Lynne Duke, in the Washington Post (2-27-05):

What a dream. So bizarre. How strange to see himself shrunken, like a pocket-size person. But there he was, Kenneth Maxwell, renowned scholar, rendered a tiny creature trembling at the windswept ramparts of his dream. Gargantuan figures loomed above, gazing down on this mere morsel.

Maxwell awoke. The dream trailed him out of bed.

"I've seen this somewhere before," he thought, vexed for a while until he realized that a picture from his favorite childhood book had scripted his subconscious. He'd become Gulliver, but little as a Lilliputian, facing giants in the phantasmagoric land of Brobdingnag.

The dream seemed to track loosely with Maxwell's reality. He had faced some towering figures of his own. And in a paper to be published that day, Dec. 2, on a Harvard University Web site, he would criticize the credibility of the vaunted Council on Foreign Relations, his former employer and the grande dame of all think tanks.

Maxwell, 64, had been a senior fellow at the council for 15 years. For 11 years, he also reviewed books for Foreign Affairs, the prestigious council journal. And now he would accuse both entities of suppressing debate and silencing his voice because of pressure from Henry Kissinger, the former national security adviser, secretary of state and global power broker.

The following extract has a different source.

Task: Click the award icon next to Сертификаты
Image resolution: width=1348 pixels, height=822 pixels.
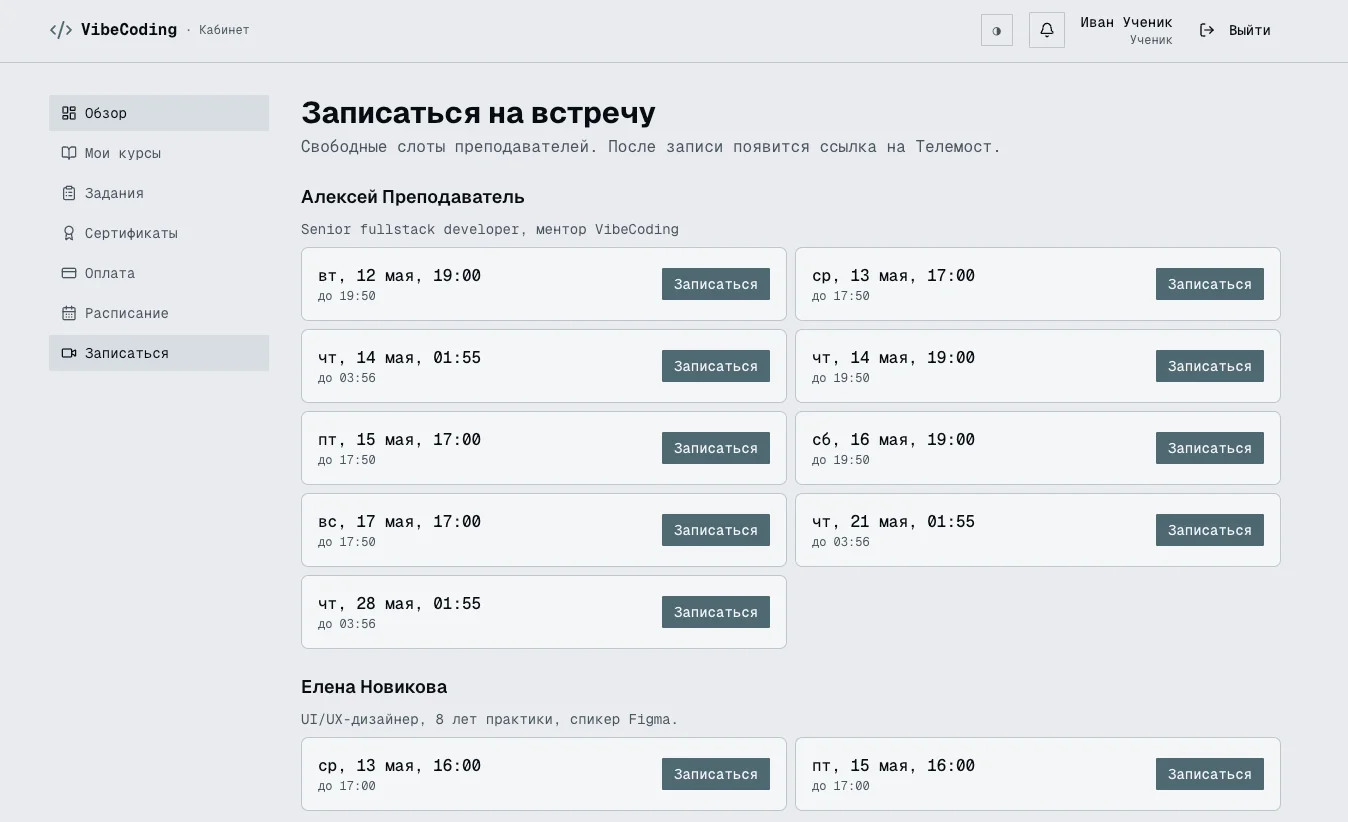Action: click(x=69, y=233)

Maxwell's writings indeed upset Kissinger, say Kissinger's associates. Maxwell had revisited a bitter debate, still red-hot after three decades, about Chile and Kissinger and the depth of U.S. involvement in the fall of one regime and the rise of another.

It is, at bottom, a debate about history and the battle to define it. It is about power -- its uses, its abuses.

"In the foreign-policy world, history is power," says Leslie Gelb, president emeritus of the council. "Who is right or wrong in the past either gives or withholds power today."

Chile sounds like old news, except that it still is news. The country's former dictator, Gen. Augusto Pinochet, keeps popping up in headlines -- most recently regarding the Riggs Bank money laundering scandal. And in December, a Chilean judge ruled that Pinochet can be tried for kidnapping and murder.

Chile still reverberates along America's ideological divides over human rights and foreign policy, echoing the old realpolitik-vs.-moralism debate heard during the Cold War, when Kissinger and people like him saw in Chile a domino about to fall.

So the battle over Chile goes on, with the latest skirmish revolving around this question: Did the council cave to pressure from Kissinger and his allies and stop Maxwell's writings about Chile? Council officials deny that they responded to any pressure. Kissinger himself won't comment.

Or did Maxwell, sensitive to any perceived threat to his intellectual freedom, overreact? Maxwell firmly believes his perception of Kissinger's influence was based in fact. And Maxwell is not alone in his belief, for Kissinger, a Nobel Peace Prize winner, is known for hitting back at critics, for staunchly policing his image.

"Our sense is that Henry does that all the time," says Riordan Roett, a supporter of Maxwell's who has been a member of the Council on Foreign Relations for 25 years and is director of Western Hemisphere studies at the Johns Hopkins School of Advanced International Studies.

Maxwell awoke that December morning and realized Kissinger was among the giants in his dream.

"What the hell have I done, taking on all of these people?" he thought.

A Lofty Place

The Council on Foreign Relations is a formidable place filled with formidable people -- former Cabinet secretaries and ambassadors, current CEOs and pundits of the media elite -- who've fired their reputations over the years in the foreign policy kiln.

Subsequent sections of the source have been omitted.